- **SET OF TASKS**:
**1.** Please translate this sentence from the Willie Wood article into Spanish: "When he turned pro, he won the PGA qualifying school."
**2.** Carry on the Willie Wood article, picking up right after its final sentence.

___ PAGE EXTRACT

One-time prodigy Willie Wood keeps plugging away on Champions Tour
Posted on: March 30,2016
BILOXI — Willie Wood, a graying 55 years old now, was a golf prodigy as early as four decades ago. Indeed, few would have been shocked had he become a world champion.
A Texan by birth and a Louisianan growing up, Wood was a national junior champion as a teen and the world’s No. 1 ranked junior player. As a college player at Oklahoma State, he was a two-time All-American and national player of the year. When he turned pro, he won the PGA qualifying school. Willie Wood had the “it” factor. He was a winner.
Life was good. He met and married the lovely woman who became Holly Wood. They had two sons. Woods hadn’t won yet on tour, but he was close. He was playing well. And then — and then this is going to make a long story of suffering short: Holly developed bone cancer, fought it unsuccessfully and died in July, 1986.
Says Willie’s good friend Madison golf pro Randy Watkins, “Saddest thing I ever saw. Willie was devastated. Everybody who knew them was devastated.”
And so was Willie Wood’s golf game. Woods remembered all that during a break from practicing for the Gulf Resorts Resorts Classic Presented by C Spire.
“I was just going through motions,” Wood said, staring down the practice range. “I mean, I played. I practiced. But in golf, you have to really be focused on the game. I lost my focus.”
In many ways, he lost his game. He eventually lost his PGA Tour playing privileges.

______
___ GIVEN ENTRIES

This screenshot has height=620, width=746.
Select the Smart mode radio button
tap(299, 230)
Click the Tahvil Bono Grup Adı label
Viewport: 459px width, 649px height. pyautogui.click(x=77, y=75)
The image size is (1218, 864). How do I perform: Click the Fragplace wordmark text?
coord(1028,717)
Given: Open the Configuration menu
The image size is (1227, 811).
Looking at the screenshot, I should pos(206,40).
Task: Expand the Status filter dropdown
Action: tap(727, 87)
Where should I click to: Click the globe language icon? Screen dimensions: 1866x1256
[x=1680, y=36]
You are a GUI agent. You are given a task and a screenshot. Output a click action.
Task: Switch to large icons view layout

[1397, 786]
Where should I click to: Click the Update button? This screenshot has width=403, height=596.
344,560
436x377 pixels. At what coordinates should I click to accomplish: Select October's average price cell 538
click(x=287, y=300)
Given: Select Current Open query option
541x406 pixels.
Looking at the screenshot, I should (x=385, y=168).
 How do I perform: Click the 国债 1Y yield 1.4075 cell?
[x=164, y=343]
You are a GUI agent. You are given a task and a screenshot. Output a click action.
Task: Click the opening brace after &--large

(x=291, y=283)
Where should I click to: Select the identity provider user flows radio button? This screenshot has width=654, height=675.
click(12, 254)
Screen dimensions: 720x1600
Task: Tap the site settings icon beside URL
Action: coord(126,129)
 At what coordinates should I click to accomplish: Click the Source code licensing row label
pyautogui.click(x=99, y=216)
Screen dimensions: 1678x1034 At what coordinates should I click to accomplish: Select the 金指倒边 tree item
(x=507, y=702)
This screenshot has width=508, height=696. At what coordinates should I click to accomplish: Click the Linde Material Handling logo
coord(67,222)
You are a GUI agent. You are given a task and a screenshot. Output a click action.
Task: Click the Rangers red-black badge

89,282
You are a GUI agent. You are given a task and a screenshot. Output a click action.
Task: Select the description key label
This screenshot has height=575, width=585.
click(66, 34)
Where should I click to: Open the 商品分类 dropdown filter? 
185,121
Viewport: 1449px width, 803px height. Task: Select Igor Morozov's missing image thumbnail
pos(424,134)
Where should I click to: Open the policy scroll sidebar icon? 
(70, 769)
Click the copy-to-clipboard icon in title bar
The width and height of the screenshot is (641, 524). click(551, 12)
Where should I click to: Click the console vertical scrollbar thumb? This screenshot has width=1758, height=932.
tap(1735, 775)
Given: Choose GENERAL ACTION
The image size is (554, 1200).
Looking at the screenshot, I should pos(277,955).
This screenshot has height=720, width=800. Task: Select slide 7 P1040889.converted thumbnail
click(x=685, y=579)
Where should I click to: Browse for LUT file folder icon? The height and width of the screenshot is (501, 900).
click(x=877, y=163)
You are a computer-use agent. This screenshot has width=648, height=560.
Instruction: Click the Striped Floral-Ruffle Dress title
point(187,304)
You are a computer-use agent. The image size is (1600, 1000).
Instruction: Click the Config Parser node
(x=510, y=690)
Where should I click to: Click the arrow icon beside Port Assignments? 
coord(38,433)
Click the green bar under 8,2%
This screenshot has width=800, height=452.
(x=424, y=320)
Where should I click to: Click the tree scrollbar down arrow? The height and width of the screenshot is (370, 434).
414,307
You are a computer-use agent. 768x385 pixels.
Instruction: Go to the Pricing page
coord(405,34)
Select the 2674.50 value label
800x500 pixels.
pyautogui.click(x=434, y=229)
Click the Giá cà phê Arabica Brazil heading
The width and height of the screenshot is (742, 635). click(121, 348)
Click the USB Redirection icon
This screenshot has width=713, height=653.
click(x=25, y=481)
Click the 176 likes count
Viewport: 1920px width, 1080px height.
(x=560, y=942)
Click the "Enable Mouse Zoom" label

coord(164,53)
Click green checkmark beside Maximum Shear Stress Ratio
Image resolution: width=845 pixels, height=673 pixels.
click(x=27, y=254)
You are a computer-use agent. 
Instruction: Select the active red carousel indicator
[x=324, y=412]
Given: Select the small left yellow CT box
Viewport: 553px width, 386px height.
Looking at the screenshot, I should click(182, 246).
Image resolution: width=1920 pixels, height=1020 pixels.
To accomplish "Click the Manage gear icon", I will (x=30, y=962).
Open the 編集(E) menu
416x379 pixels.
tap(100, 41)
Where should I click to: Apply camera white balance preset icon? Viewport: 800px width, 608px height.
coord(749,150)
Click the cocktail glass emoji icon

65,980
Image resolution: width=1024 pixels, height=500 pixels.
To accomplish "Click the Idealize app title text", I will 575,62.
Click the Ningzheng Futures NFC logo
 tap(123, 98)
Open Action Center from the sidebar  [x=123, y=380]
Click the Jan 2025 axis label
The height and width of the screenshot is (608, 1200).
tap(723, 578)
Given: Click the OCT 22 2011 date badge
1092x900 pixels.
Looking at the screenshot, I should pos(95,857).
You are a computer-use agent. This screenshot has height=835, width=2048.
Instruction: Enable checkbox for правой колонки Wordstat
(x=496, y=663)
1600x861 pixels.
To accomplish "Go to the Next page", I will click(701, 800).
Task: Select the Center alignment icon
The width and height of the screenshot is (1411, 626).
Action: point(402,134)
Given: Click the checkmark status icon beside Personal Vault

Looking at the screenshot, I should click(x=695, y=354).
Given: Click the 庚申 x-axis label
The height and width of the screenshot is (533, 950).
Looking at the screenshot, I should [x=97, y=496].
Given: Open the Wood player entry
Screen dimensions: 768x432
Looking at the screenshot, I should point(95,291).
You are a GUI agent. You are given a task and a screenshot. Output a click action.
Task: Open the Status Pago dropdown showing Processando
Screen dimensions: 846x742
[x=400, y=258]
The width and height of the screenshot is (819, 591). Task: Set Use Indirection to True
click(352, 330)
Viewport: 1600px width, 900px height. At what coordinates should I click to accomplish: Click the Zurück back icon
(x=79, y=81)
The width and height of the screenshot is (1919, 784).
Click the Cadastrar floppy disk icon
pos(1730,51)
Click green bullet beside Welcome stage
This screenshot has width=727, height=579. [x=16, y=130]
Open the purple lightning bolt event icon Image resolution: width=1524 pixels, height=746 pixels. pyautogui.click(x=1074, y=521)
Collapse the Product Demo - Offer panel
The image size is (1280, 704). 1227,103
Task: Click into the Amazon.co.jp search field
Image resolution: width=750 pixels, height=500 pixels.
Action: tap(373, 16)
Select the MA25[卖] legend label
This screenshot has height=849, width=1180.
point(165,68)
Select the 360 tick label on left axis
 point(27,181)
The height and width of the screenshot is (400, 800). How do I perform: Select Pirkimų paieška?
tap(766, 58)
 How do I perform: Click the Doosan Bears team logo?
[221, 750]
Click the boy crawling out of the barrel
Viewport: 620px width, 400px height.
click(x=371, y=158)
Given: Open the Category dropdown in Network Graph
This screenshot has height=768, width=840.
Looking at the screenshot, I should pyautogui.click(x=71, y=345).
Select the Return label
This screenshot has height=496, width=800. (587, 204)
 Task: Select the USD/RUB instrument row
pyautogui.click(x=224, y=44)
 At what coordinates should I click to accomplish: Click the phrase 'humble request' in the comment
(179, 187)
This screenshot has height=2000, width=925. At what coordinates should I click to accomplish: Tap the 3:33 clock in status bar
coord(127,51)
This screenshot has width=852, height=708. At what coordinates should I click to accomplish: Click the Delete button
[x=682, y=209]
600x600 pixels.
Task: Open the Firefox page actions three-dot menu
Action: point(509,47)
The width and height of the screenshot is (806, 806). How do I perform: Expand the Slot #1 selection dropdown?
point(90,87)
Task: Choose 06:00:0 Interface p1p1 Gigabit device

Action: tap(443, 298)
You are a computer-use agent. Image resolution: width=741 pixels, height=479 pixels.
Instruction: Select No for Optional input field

______

- **RESPONSES**:
**1.** Cuando se hizo profesional, ganó la escuela de clasificación de la PGA.

**2.**
He never lost his friends, including Watkins who he had become friends with when they were junior prodigies. Watkins won the PGA Junior National one year. Woods won it the next. They were going to go to college together, actually visited the University of Texas together. But Watkins eventually opted for Ole Miss and Woods for Oklahoma State. They remained close friends when Watkins played the tour.
“This is what I will tell you about Willie Wood,” Watkins says. “I know a lot of people, but I don’t know anyone who would have one bad word to say about Willie Wood.
“Willie’s story tell you just how much of golf is psychological,” Watkins said. “You can’t play this sport if you aren’t totally committed to it. You have to be all in.”
Naturally, Watkins has followed Wood career closely. Wood was staying at Watkins’ house in Madison when he broke through and won his first and only PGA Tour title, the 1996 Deposit Guaranty Classic at Annandale.
There’s a story there, too. Wood’s dad had been a golf pro and a friend of Canton golf legend, the late Robbie Webb. Watkins and Wood went to Canton the week of the Deposit Guaranty Classic to visit the man they called Mr. Webb and played a practice round there. Watkins and Webb gave Woods a pre-round lesson. Wood responded by shooting 61 and fleecing Watkins.
“Took every penny I had,” Watkins said, laughing.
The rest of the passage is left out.